Alma would marry Gropius on August 18, 1915, but not before engaging in a tempestuous affair with the artist Oskar Kokoschka, who immortalized her in his painting The Bride of the Wind (also the title of a dreadful 2001 film biography of Alma). But while he was serving in the Austrian army during the First World War, she abandoned him to return to Gropius. Kokoschka, who would later claim that Alma had aborted his child, subsequently had a life-size, anatomically correct doll constructed to look like Alma, and he actually would appear in public with it at cafés or the theater.
After she married Gropius, Alma gave birth to a baby boy in 1918, but the story told in gossip-loving Vienna was that it was actually the love-child of writer Franz Werfel, with whom she had begun an affair in the fall of 1917; she and Gropius divorced in October 1920. She lived openly with Werfel for years, finally marrying him in 1929, but the onset of the Second World War forced them to flee ultimately to California, where a couple of Werfel’s works were converted to Hollywood films and where she presided over stellar gatherings that included the likes of Max Reinhardt, Igor Stravinsky, Benjamin Britten, Bruno Walter, and Thomas Mann. Following Werfel’s death in 1951, Alma moved to New York, where she lived the rest of her life in a two-room apartment.

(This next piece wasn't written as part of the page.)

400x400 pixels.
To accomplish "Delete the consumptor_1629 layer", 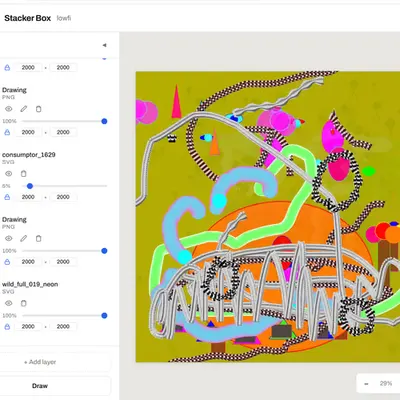I will pyautogui.click(x=23, y=174).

The headline of her obituary in the New York Times listed her as “Alma M. Werfel, Widow of Writer,” but today she is most frequently referred to as Alma Mahler, despite her two subsequent husbands and that, during the 50 years that she outlived the composer, she worked assiduously to manipulate the historical record of their relationship, fabricating records, forging portions of his letters to her, destroying all but one of her letters to him, and writing a rather fanciful volume of memoirs. Her PR campaign was so thorough and difficult to discern that historians have actually coined the term “The Alma Problem” to describe their predicament. As her own daughter exclaimed to a biographer of Franz Werfel, “If you were planning on using my mother’s memoirs as a basis for your research, then you should forget the whole project right here and now.”
Today musicologists are beginning to focus less on the verbal record and more on the musical one. Alma wrote some 50 songs—or even twice that, by some accounts—but only 14 are still extant. Dianne Follet, who has taught women’s music history at Muhlenberg College, wrote, “Her songs, perhaps even more than her writings … reveal Alma’s true nature. They verge on the melodramatic, as did Alma; they are complex, as was Alma; they are contradictory, as was Alma. It is in her songs that we meet her, and it is through her songs that she assumes her rightful place.”
Perhaps we should give Alma the final word. In November 1901, she wrote, “A new idea occurred to me: art is the outcome of love. While love, for a man, is a tool for creativity, for a woman it’s the principal motive.” ■
Currently a freelance writer, John Schauer was formerly the editor of Ravinia magazine for 22 years. Alma diary quotes are from the translation by Antony Beaumont.